WORK ITEM: Retype the records below exactly as they stand, but with no images.

RECORD EXTRACTS Start Marker

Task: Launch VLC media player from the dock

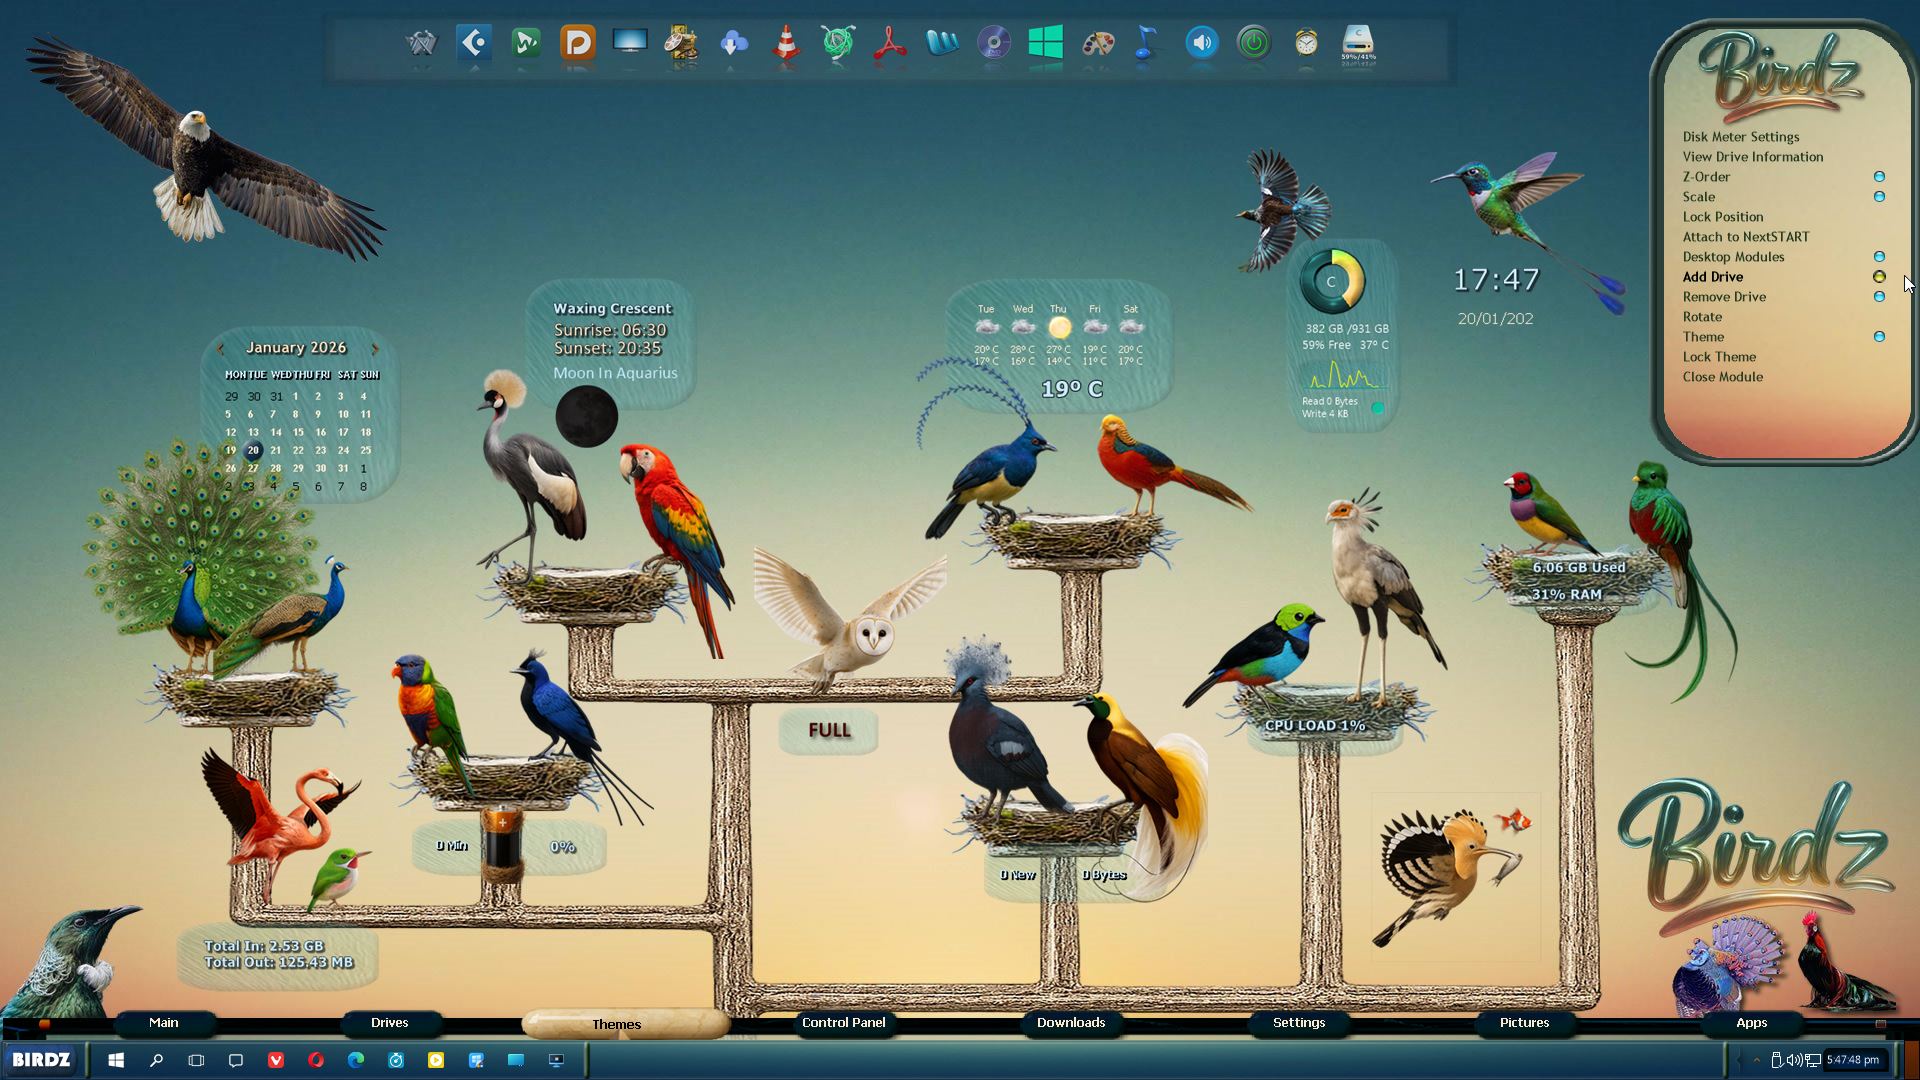Action: coord(786,44)
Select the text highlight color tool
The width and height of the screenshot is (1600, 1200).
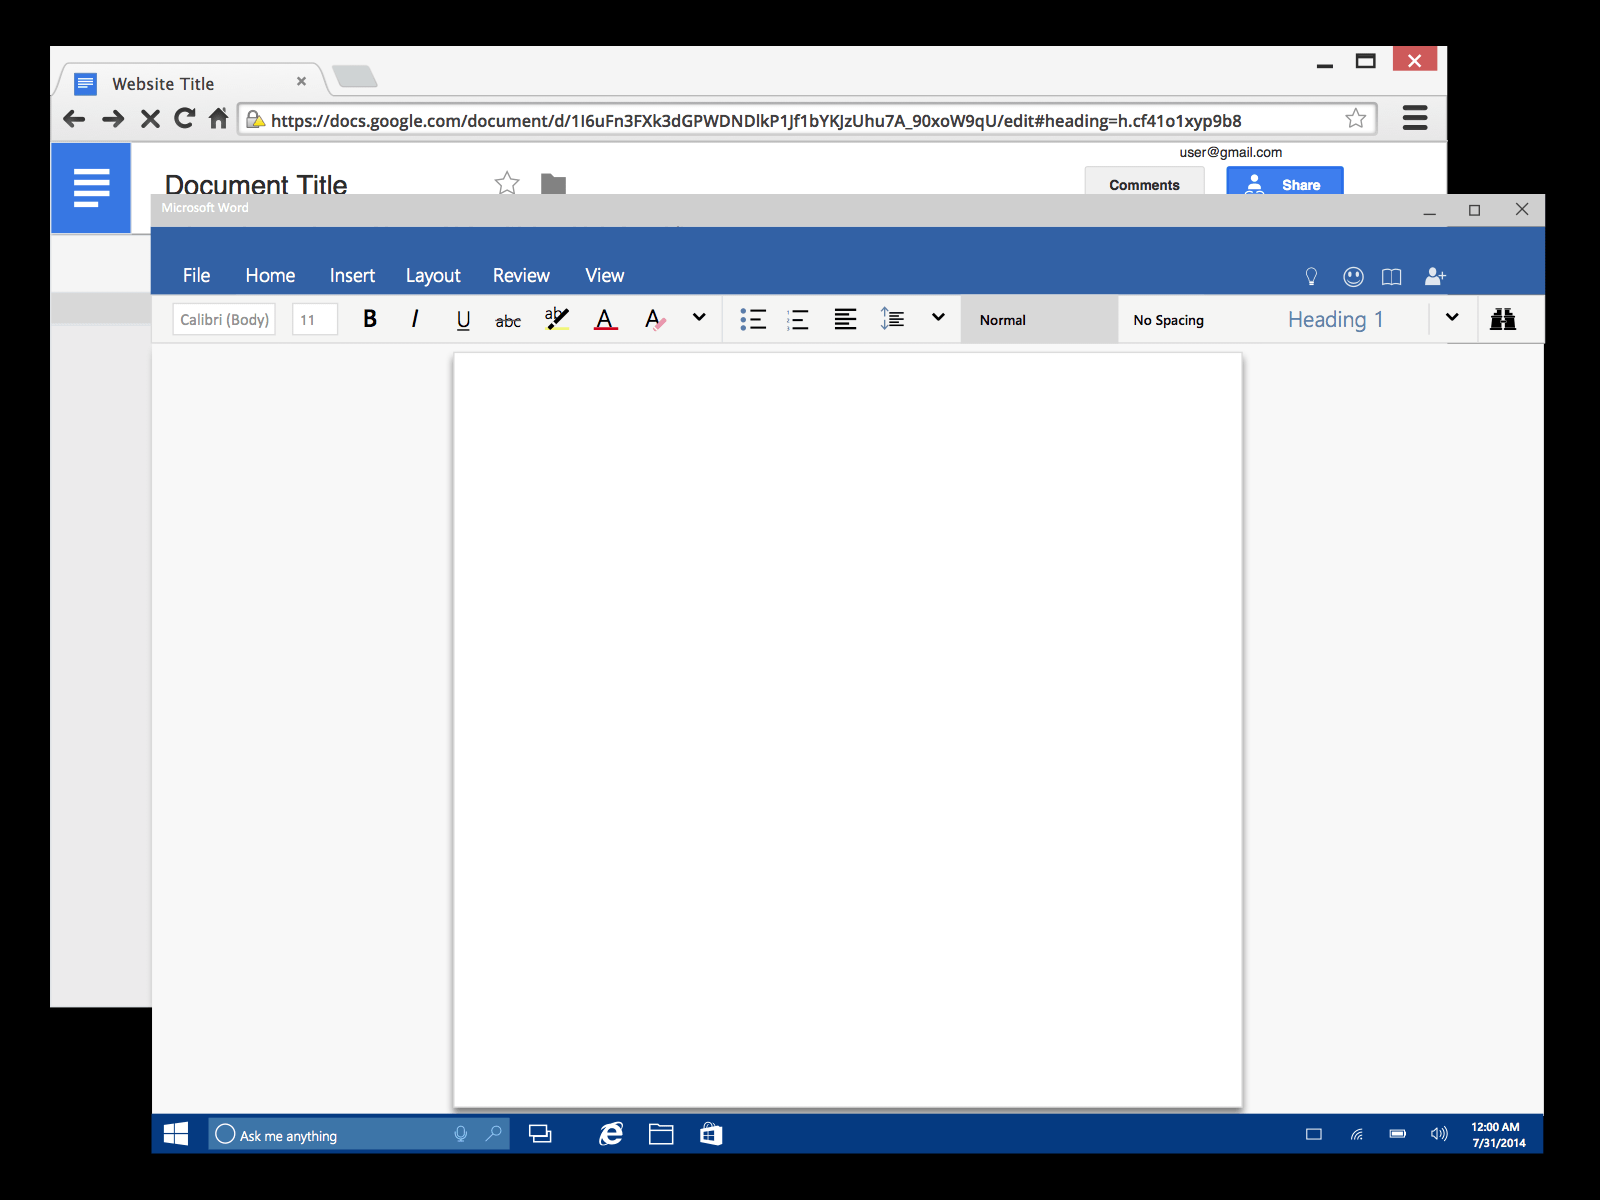(x=556, y=319)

RECORD EXTRACTS End Marker

OUTPUT OF THE TASK:
Task: Launch VLC media player from the dock

Action: coord(786,44)
Select the text highlight color tool
The width and height of the screenshot is (1600, 1200).
(x=556, y=319)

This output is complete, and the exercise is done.